Honda: A Crise Automotiva que Começou Muito Antes da Virada para Elétricos

Perdas Consolidam Problemas Antigos

A Honda atravessa um período financeiro delicado em sua operação automotiva, registrando quatro trimestres consecutivos de prejuízo. Essa sequência negativa é a pior desde o impacto do terremoto e tsunami de Fukushima, ocorrido há 15 anos. Embora outras linhas de negócio, como a de motocicletas, continuem a apresentar alta lucratividade, as perdas no segmento de automóveis são um reflexo de problemas estruturais que antecedem a recente aposta em veículos elétricos. Analistas apontam que as perdas com os elétricos, embora significativas, apenas agravaram uma situação já fragilizada.

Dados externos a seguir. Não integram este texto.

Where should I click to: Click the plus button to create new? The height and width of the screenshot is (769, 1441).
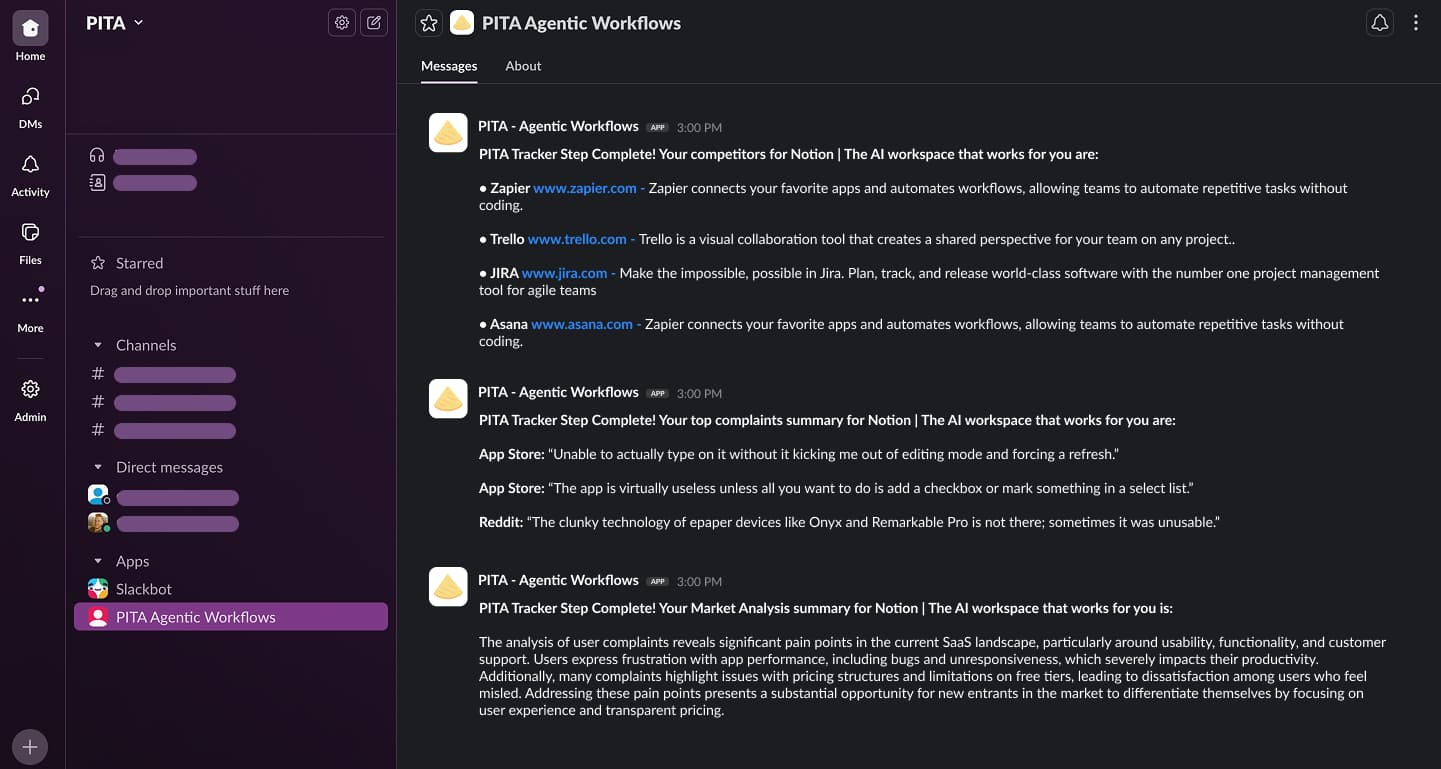tap(29, 746)
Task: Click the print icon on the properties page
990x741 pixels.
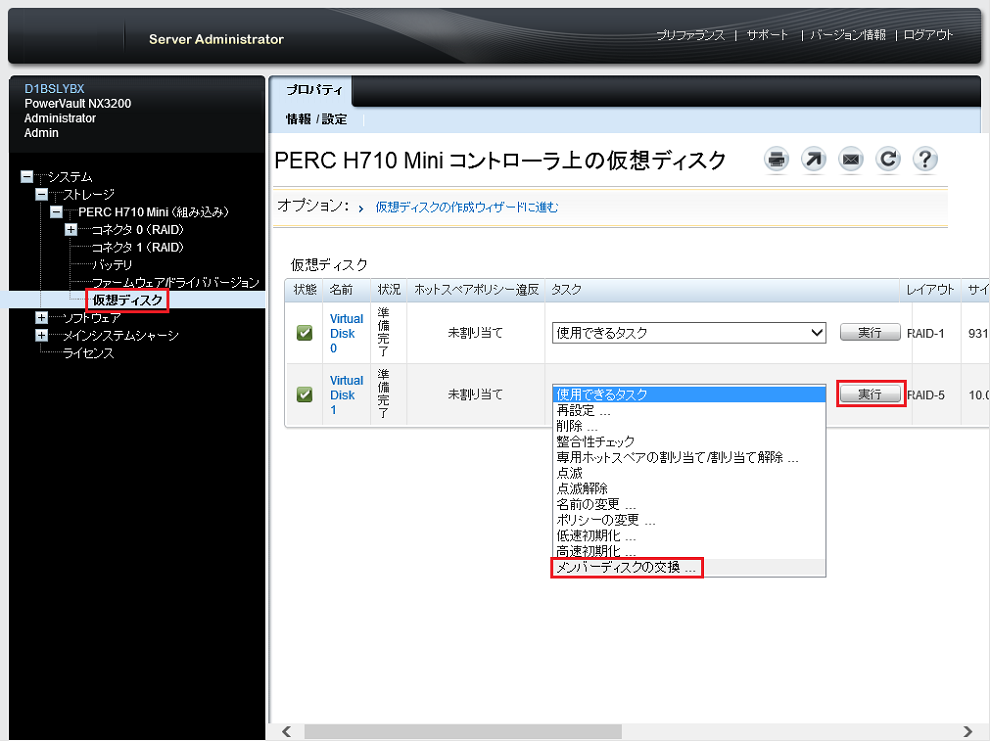Action: click(x=776, y=159)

Oportunidade Híbrida Perdida

Pioneira na venda de veículos híbridos nos Estados Unidos com o modelo Insight, sete meses antes do Toyota Prius, a Honda hoje se encontra em desvantagem nesse segmento. Atualmente, oferece apenas quatro modelos híbridos, contrastando com os 29 da Toyota. Apesar de uma meta ambiciosa de dobrar as vendas de híbridos até o final da década, a empresa anunciou recentemente a redução na produção desses veículos nos EUA. Enquanto isso, Toyota e Ford capitalizam em seus portfólios híbridos, com modelos como o Camry, Sienna, Sequoia e a picape Maverick se destacando em vendas e representando uma parcela significativa do mercado.

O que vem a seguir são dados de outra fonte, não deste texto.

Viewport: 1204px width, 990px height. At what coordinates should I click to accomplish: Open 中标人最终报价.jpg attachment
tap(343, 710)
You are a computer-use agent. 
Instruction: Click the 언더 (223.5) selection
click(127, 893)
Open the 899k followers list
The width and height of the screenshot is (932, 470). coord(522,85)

Mudanças Estratégicas e Ruptura com a Tradição

O atual CEO da Honda, Toshihiro Mibe, tem buscado reinventar a empresa, com a meta de se tornar uma potência em motores elétricos até 2040, rompendo com a tradicional expertise em motores a combustão. Contudo, a meta inicial de 40% de vendas elétricas até 2030, posteriormente revista para 20%, parece cada vez mais distante. A montadora já havia demonstrado sinais de desaceleração na demanda por elétricos em sua parceria com a General Motors, e mesmo assim, dobrou a aposta em baterias elétricas ao adquirir a participação da LG Energy Solution em uma nova fábrica, enquanto concorrentes recuavam. Paralelamente, a empresa anunciou o retorno do desenvolvimento de veículos sob o controle da unidade de Pesquisa e Desenvolvimento, admitindo uma perda de foco em inovações no segmento.

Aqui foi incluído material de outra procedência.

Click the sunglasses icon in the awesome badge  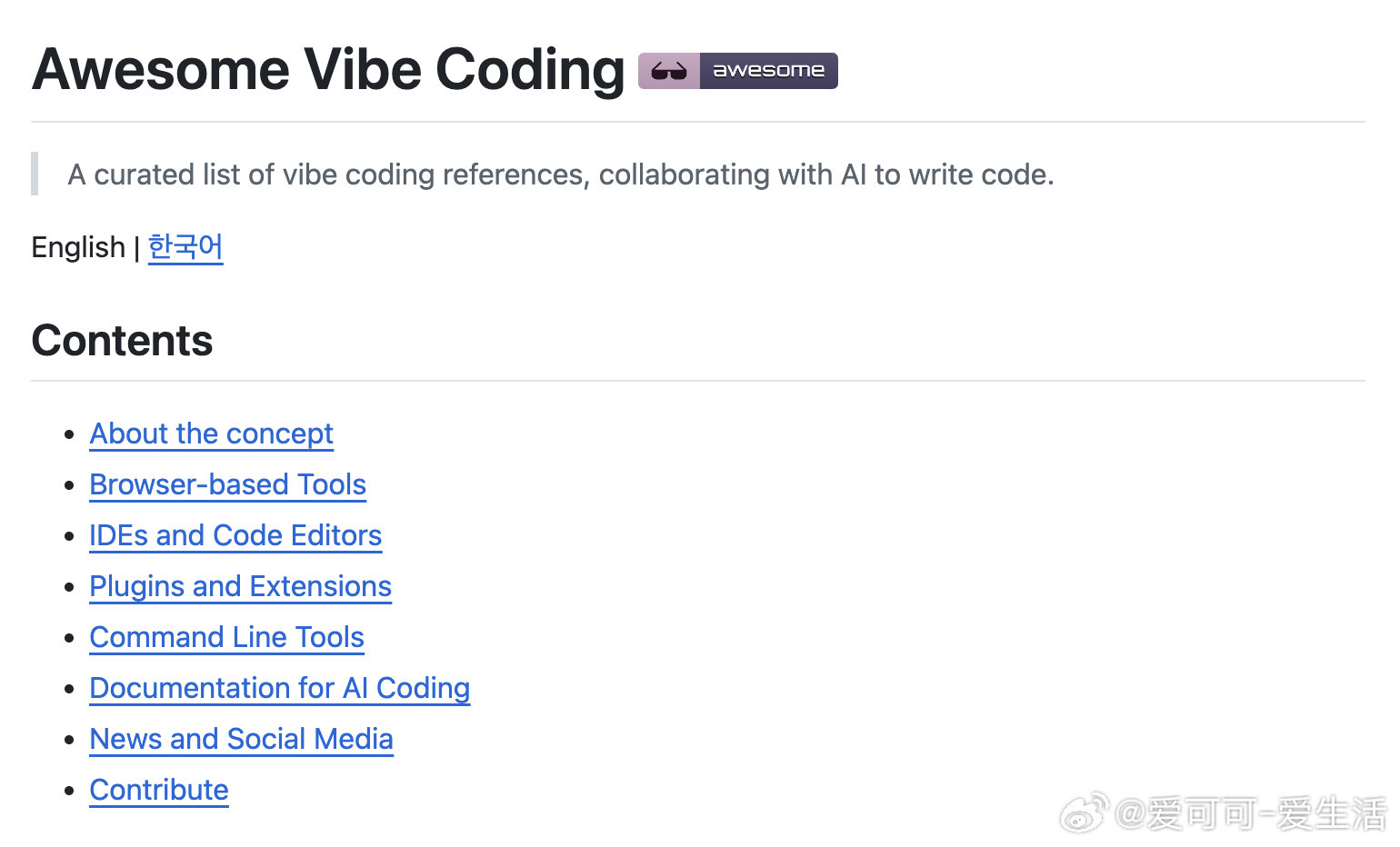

Obsessão por Volume e Declínio Gradual

O declínio da operação automotiva da Honda tem raízes mais profundas, remontando a mais de uma década, quando a gestão priorizou o volume e a variedade de modelos em detrimento da qualidade do produto e da eficiência de capital. A busca por dobrar as vendas anuais em cinco anos levou à expansão de fábricas e à aceleração de lançamentos, resultando em recalls e problemas de produção. Embora a estratégia de volume tenha sido abandonada, a Honda não conseguiu recuperar sua posição de mercado, enquanto rivais como Hyundai e BYD ganhavam espaço. A queda nas vendas globais, que atingiram o pico em 2019, e a retração contínua no mercado chinês, evidenciam a fragilidade da empresa em lidar com desafios como tarifas e excesso de oferta. Novas mudanças na estratégia de elétricos e um plano de negócios revisado devem ser detalhados em maio.